Other With Valleys Kids, CCCU, People United, University of Kent

30 May 2018 at 13.00–19.00
31 May 2018 at 13.00–19.00
1 June 2018 at 13.00–19.00
2 June 2018 at 13.00–19.00
3 June 2018 at 13.00–19.00
Image (c) Christian Angl from https://1000gestalten.de/en/

Image (c) Christian Angl from https://1000gestalten.de/en/

Play creatively with the production of otherness and explore how art can be used to connect people

Walls and fences are not the only means used to separate people and turn neighbours into strangers. Everday life practices and routines often place people into opposing categories such as us/them, inside/outside, included/excluded, old/young, rich/poor.

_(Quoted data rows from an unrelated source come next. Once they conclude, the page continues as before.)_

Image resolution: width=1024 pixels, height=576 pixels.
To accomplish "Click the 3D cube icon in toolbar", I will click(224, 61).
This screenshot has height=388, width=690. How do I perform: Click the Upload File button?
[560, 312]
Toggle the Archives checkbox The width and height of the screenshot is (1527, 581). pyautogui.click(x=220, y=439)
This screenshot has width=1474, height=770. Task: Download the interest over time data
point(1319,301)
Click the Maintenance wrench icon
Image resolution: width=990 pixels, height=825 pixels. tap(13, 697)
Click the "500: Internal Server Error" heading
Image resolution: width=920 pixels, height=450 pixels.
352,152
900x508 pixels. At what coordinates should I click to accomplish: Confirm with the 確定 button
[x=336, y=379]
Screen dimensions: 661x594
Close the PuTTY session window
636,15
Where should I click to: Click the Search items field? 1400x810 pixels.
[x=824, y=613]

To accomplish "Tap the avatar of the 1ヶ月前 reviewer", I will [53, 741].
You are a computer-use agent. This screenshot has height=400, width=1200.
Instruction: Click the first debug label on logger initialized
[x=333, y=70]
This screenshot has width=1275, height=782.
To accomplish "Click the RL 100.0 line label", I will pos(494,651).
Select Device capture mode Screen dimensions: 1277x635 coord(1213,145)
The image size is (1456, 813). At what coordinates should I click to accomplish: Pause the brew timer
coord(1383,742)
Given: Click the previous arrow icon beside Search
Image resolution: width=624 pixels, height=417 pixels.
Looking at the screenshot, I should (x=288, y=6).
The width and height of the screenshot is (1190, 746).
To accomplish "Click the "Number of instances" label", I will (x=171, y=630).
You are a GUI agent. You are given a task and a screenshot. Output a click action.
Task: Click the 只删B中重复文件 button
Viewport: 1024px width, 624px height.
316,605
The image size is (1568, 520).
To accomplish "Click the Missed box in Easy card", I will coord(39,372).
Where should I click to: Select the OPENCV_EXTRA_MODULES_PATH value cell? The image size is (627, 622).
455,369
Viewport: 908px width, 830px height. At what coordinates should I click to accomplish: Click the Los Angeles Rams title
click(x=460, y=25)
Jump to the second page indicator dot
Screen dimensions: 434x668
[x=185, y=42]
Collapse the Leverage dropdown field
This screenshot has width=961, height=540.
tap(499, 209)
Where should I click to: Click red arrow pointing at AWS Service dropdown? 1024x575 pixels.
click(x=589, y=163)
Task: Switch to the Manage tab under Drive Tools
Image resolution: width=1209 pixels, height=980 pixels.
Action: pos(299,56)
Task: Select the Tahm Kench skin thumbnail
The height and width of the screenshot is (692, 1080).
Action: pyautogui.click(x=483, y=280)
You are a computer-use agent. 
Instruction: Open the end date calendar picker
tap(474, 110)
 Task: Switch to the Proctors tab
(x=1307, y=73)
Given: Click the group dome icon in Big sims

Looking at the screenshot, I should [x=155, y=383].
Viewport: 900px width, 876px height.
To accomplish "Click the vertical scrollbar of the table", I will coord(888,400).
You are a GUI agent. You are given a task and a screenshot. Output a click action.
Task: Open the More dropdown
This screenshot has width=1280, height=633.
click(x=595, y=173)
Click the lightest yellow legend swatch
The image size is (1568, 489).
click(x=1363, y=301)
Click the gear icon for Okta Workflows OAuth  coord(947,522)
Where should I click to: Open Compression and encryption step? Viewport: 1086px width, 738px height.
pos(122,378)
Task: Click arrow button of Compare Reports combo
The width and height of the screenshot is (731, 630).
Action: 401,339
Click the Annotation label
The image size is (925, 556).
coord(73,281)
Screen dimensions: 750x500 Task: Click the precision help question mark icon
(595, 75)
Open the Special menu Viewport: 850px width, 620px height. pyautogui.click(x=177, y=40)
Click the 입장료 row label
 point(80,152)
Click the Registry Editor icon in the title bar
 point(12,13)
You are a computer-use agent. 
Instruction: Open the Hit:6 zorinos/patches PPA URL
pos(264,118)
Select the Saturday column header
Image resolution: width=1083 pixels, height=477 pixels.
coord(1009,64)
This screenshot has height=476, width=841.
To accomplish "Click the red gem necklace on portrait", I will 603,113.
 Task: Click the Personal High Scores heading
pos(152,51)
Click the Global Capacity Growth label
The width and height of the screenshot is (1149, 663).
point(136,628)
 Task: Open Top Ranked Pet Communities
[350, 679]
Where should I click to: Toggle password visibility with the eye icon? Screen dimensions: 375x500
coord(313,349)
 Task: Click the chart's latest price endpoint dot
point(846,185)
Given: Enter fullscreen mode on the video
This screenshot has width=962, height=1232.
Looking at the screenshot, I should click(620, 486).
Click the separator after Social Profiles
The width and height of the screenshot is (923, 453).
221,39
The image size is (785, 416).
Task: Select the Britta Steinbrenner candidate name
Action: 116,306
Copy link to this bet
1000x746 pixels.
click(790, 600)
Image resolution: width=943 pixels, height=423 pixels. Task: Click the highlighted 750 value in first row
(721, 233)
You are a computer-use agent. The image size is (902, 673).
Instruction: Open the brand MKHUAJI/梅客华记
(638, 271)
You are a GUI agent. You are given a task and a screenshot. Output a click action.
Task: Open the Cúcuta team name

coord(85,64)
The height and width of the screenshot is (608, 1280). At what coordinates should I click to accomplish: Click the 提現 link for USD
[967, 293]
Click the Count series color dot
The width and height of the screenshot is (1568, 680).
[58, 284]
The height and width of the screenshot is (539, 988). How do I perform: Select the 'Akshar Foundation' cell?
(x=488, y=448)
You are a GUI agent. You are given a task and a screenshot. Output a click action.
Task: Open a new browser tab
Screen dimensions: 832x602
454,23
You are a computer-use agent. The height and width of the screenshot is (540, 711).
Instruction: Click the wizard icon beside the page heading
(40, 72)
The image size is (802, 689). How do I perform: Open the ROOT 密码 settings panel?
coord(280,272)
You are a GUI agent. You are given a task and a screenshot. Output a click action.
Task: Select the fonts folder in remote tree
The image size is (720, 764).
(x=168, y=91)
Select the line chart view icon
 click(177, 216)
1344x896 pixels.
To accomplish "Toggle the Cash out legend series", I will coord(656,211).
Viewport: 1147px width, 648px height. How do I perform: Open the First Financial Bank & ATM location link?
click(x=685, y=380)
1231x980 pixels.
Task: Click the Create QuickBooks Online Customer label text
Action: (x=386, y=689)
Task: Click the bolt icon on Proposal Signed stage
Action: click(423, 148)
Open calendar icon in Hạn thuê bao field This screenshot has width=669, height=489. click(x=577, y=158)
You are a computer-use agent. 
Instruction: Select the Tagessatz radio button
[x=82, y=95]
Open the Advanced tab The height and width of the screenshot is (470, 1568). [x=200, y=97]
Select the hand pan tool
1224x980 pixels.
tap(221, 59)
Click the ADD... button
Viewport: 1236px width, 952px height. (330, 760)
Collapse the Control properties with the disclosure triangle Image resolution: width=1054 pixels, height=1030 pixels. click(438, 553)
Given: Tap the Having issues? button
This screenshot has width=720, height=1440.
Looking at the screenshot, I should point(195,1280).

Join us in exploring how art can be used to reveal, explore and question the processes that make us define others in terms of how they differ from ourselves. Workshops, interactive displays and live art interventions will interrogate the many complex ways in which we relate to otherness. Can we make connections and find what we have in common?

This event is programmed by Tate Exchange Associates Valleys Kids, Canterbury Christ Church University, People United and the School of Politics and International Relations, University of Kent.

About Canterbury Christ Church University (CCCU)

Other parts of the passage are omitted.